» What the task requires: Look through the entries below and report every line that has "menu".

» Exercise data:
• • • • • • •
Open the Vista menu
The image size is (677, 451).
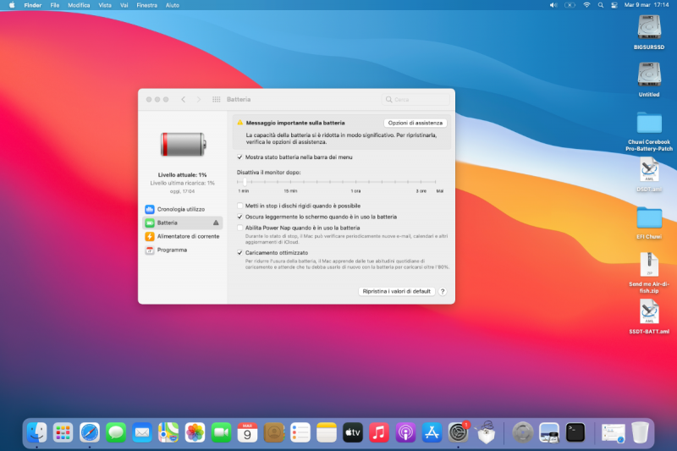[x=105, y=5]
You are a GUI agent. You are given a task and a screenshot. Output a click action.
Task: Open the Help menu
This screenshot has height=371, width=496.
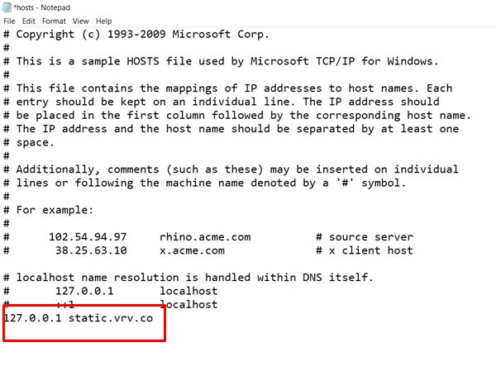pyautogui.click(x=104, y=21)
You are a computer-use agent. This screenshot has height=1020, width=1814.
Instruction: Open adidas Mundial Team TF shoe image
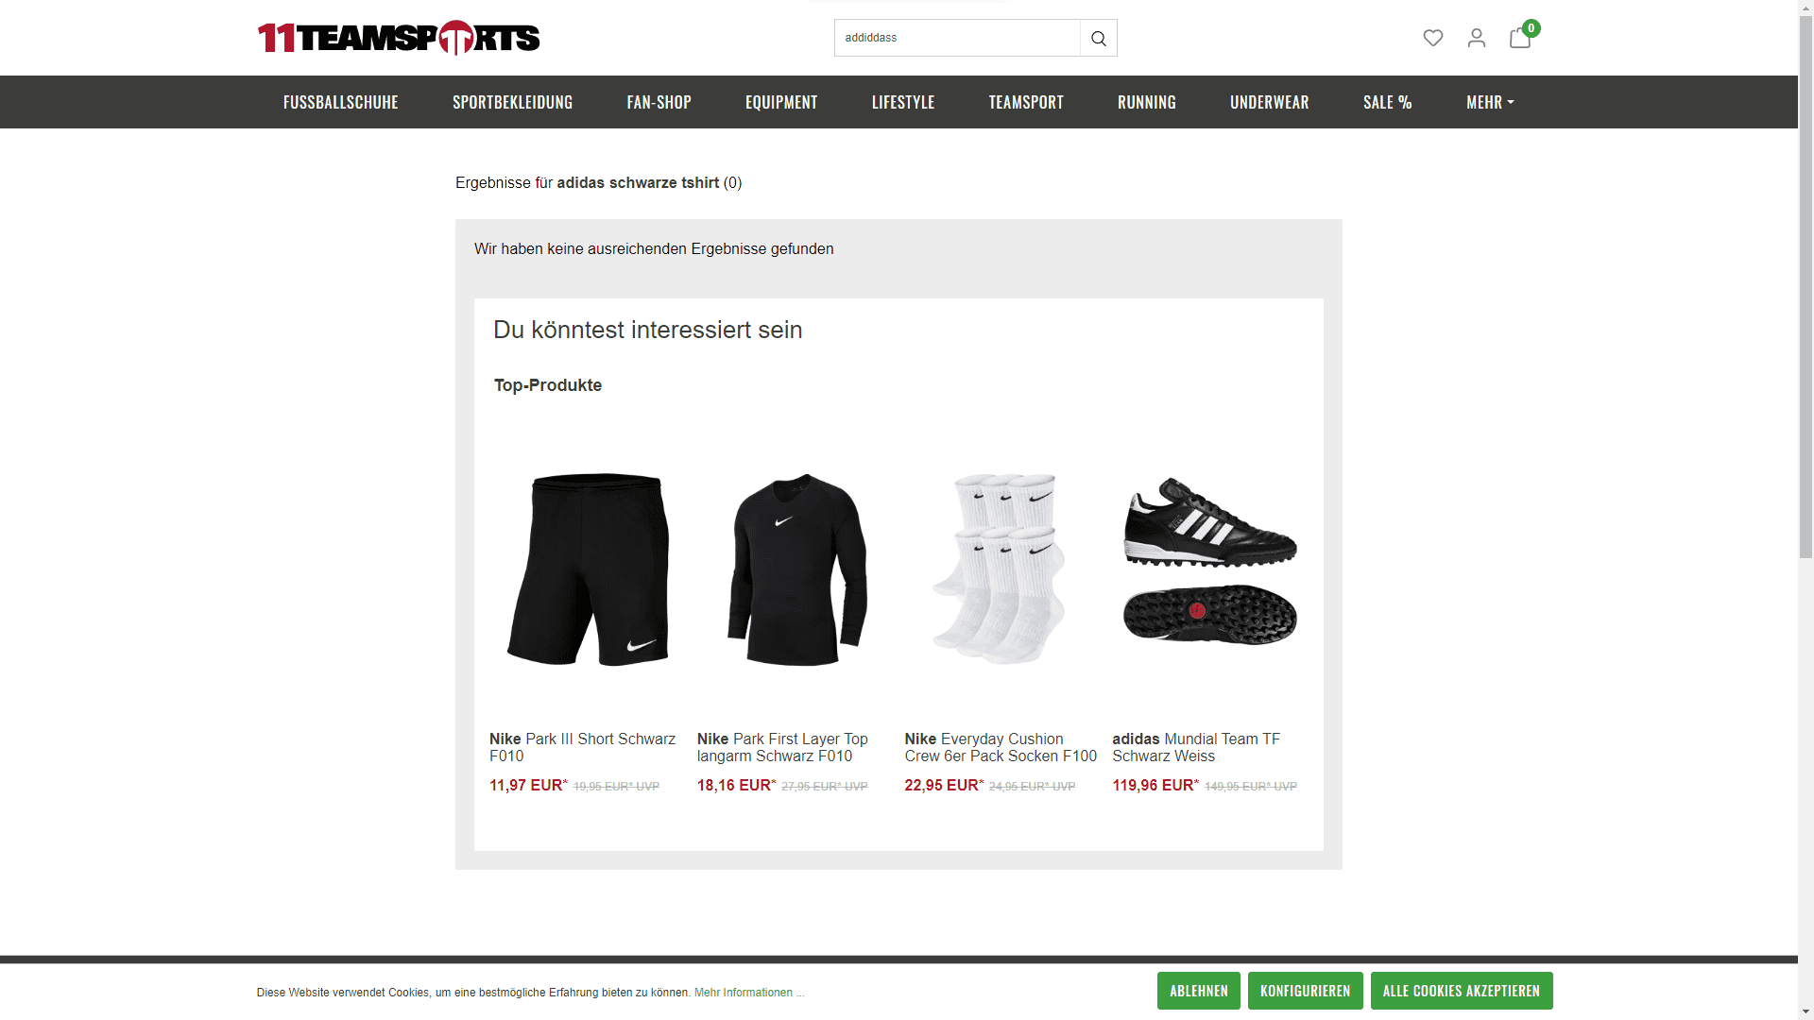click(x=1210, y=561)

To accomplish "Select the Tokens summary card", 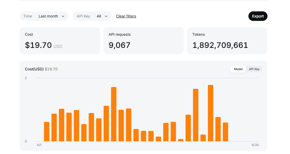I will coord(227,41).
• • • • • • •
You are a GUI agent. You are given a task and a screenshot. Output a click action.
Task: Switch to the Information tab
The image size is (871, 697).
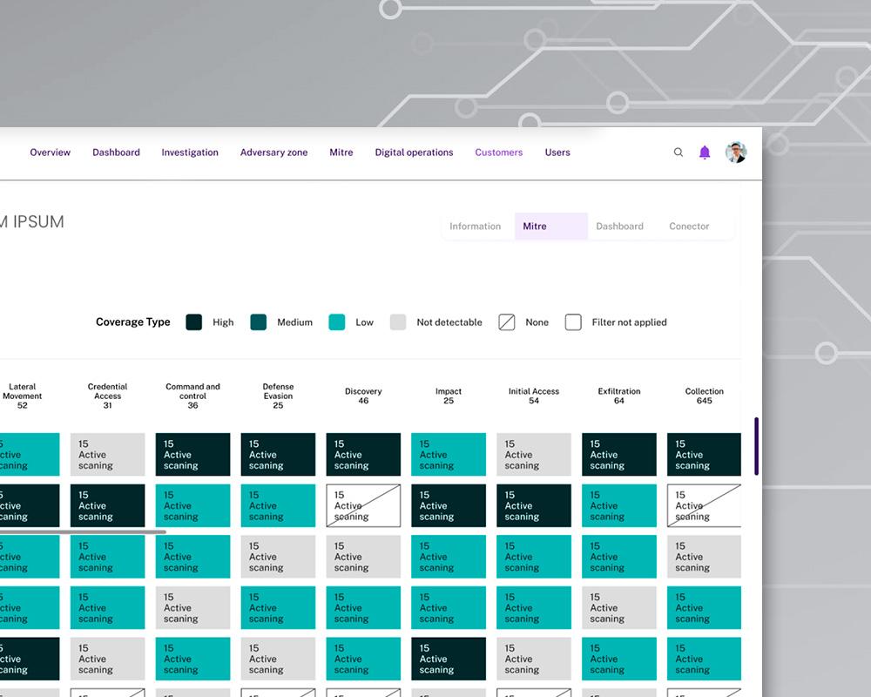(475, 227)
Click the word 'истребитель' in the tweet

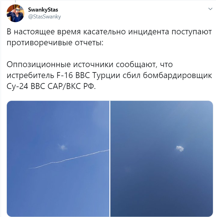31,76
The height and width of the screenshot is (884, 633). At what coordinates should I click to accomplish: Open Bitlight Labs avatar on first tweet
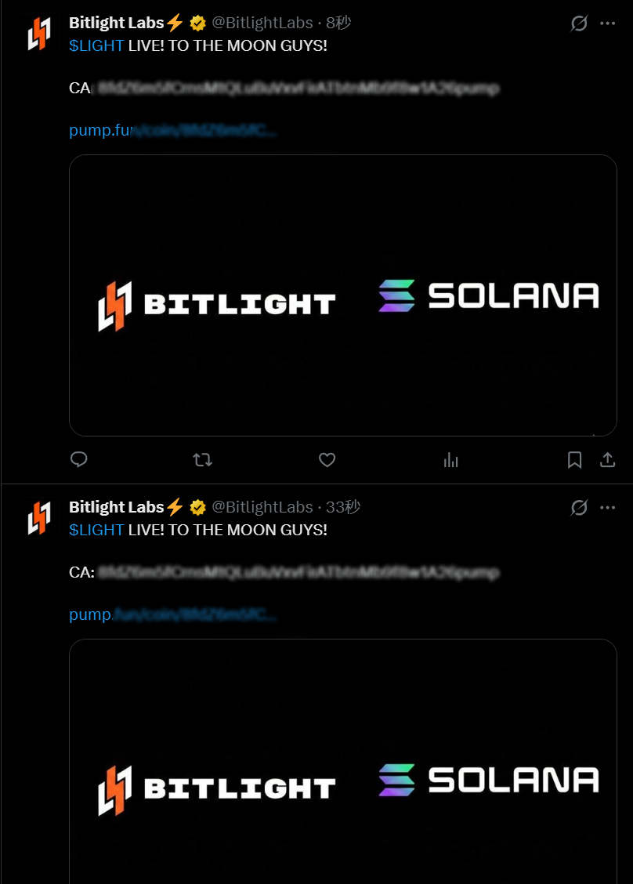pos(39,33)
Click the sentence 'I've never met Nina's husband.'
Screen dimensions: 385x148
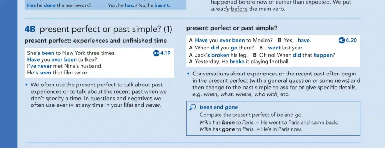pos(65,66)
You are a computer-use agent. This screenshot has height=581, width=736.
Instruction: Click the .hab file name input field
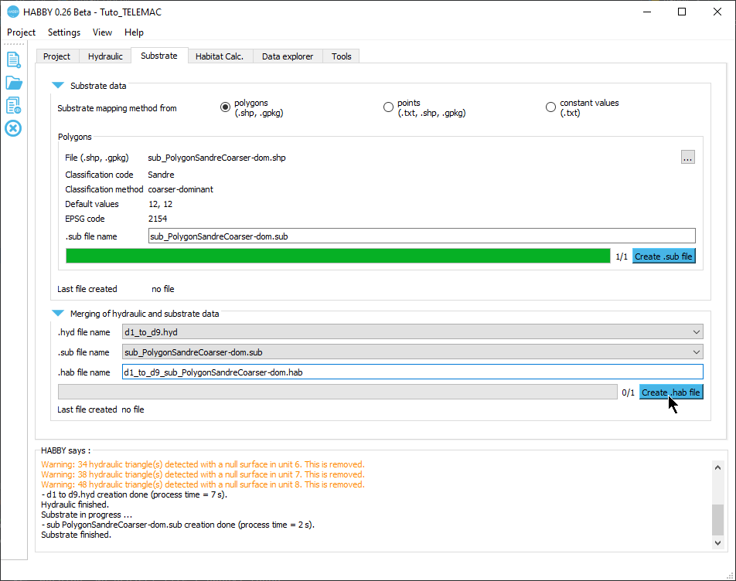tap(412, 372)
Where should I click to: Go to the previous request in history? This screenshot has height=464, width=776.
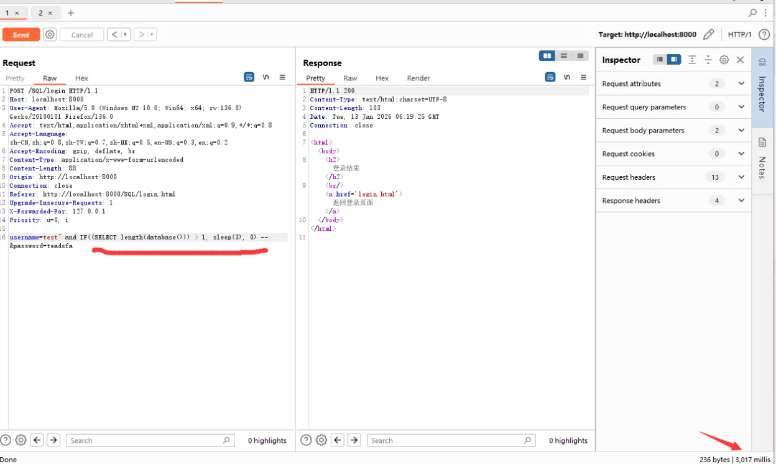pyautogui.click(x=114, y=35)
• • • • • • •
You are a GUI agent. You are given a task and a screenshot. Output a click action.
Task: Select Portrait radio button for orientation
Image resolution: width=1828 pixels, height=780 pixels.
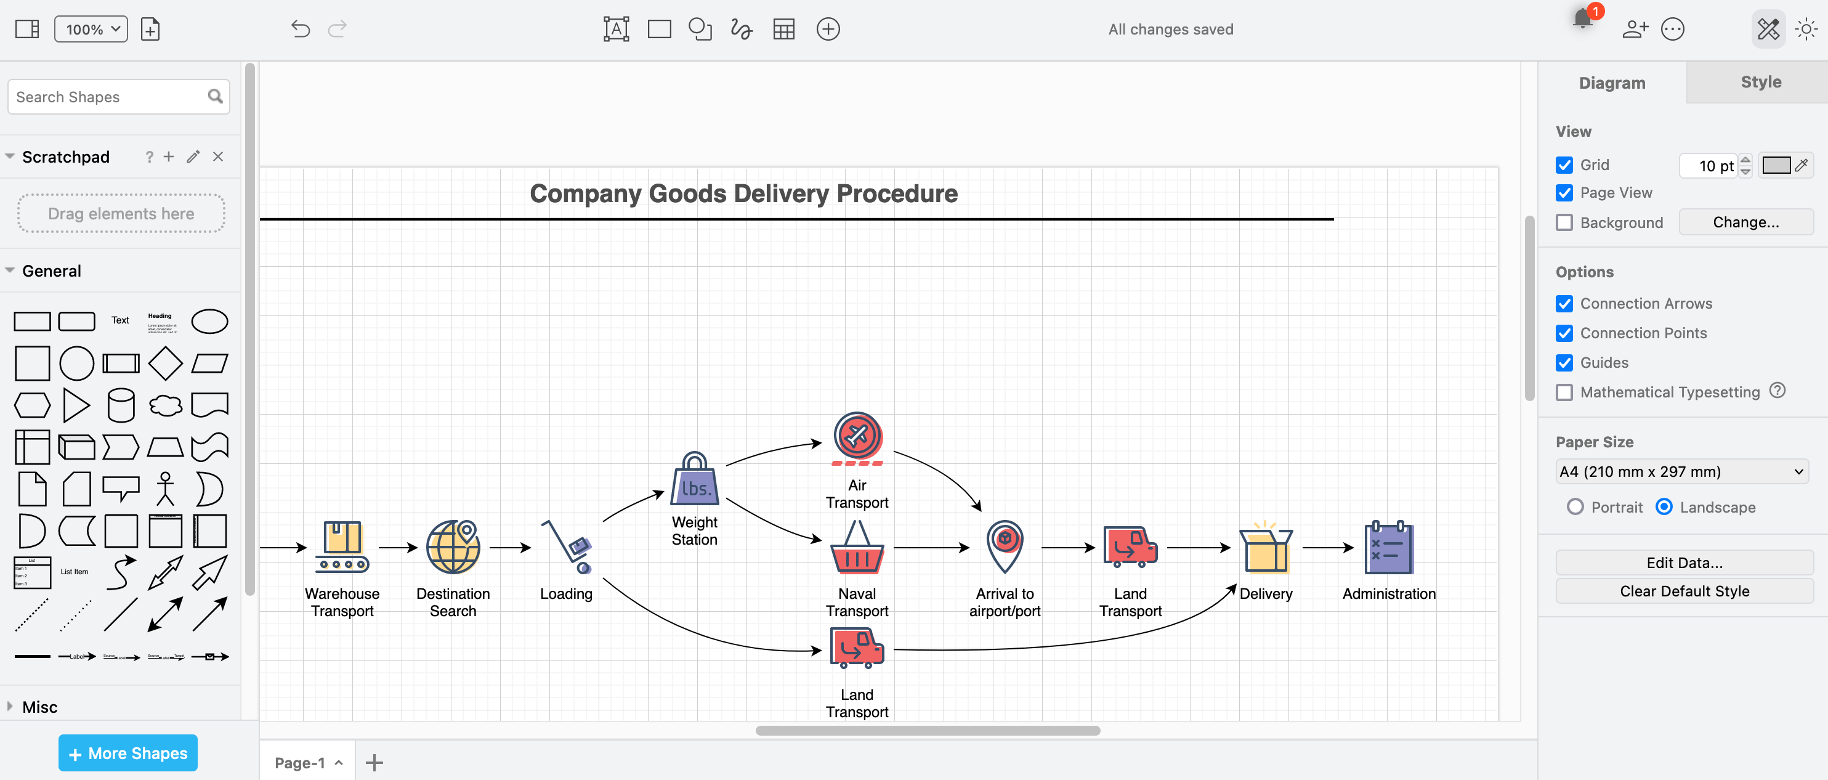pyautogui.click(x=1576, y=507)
• • • • • • •
» Result of this exercise:
Open the Vista menu
Task: Open the Help menu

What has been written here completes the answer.